Os quartéis dos generais
Os outros dois pontos turísticos que rememoram a histórica Batalha de Waterloo têm relações com os protagonistas daquela batalha. Um deles é o Duque de Wellington, que comandou as tropas do Reino Unido.
O Museu de Wellington fica em um prédio construído em 1705. Foi nesse exato local que o duque estabeleceu seu quartel-general e passou as noites de 17 e 18 de junho de 1815.
Também foi de lá que Wellington escreveu detalhes da vitória sobre Napoleão e enviou o texto ao governo britânico. Além de armas, quartos do prédio recontam as histórias vividas por Wellington, que, curiosamente, era irlandês.
O outro ponto diz respeito ao prédio que abrigou o último quartel-general de Napoleão. O Museu Dernier QJ Napoleão tem atividades interativas e promove shows nos dias em que a batalha ocorreu (17 e 18 de junho).
O contexto da batalha
Com as Guerras Napoleônicas, no início dos anos 1800, a França se tornou grande império, e Napoleão Bonaparte, um dos homens mais poderosos da Europa. Porém, a tentativa de invadir a Rússia, em 1812, resultou em milhares de soldados franceses mortos, com frio e fome. Dois anos depois, Rússia, Reino Unido, Áustria e a então Prússia destituíram Napoleão do poder na França. Na sequência, ele foi mandado para Elba, uma pequena ilha italiana.
Em 1815, Napoleão escapou para a França e uniu forças para mais uma vez assumir o poder, no que ficou conhecido com o Governo dos Cem Dias. Em junho do mesmo ano, Reino Unido e Prússia derrotaram Napoleão na Batalha de Waterloo.

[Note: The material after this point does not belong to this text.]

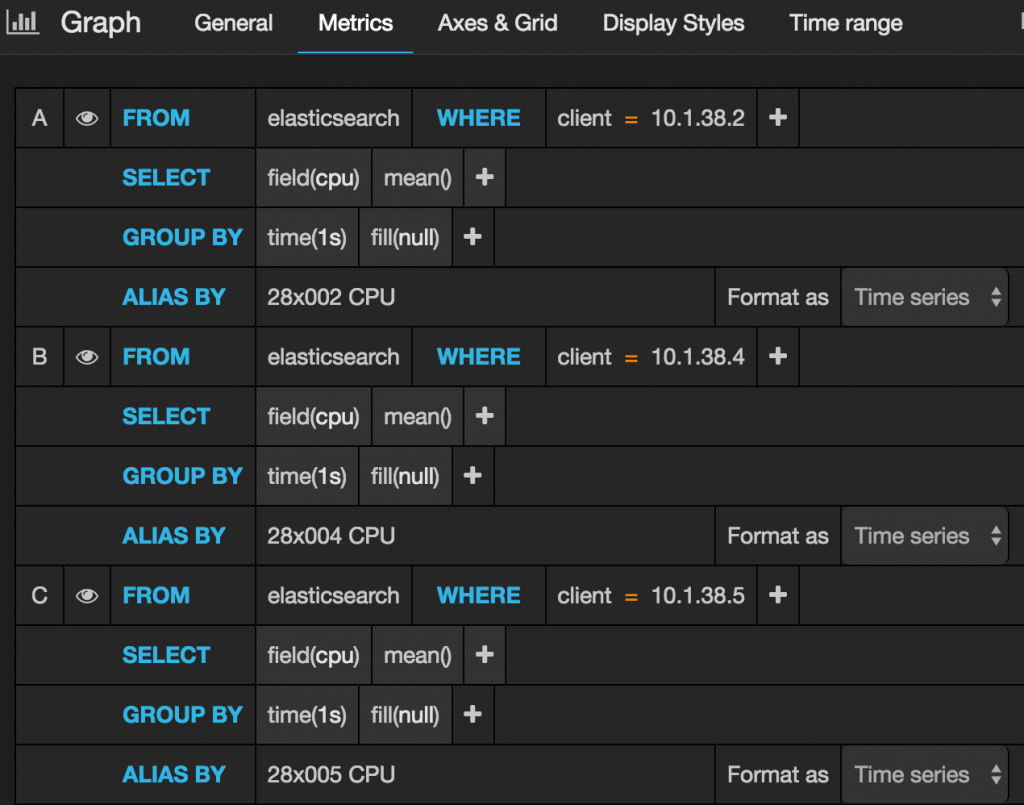Add a GROUP BY tag to query A
This screenshot has width=1024, height=805.
[472, 237]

Segundo Rodrigo Trespach, só naquela batalha o líder francês perdera 27 mil de seus 72 mil soldados combatentes. Derrotado, Napoleão foi enviado para uma ilha no sul do Oceano Atlântico: Santa Helena. Poucos anos depois, teria morrido em circunstâncias não esclarecidas.
Em 2015, 200 anos após a disputa, arqueólogos anunciaram que escavariam o campo de Waterloo. O objetivo era compreender melhor como a batalha se desenrolou. A operação foi batizada de Waterloo Uncovered e segue até hoje. Acompanhe as descobertas dos pesquisadores no site waterloouncovered.com.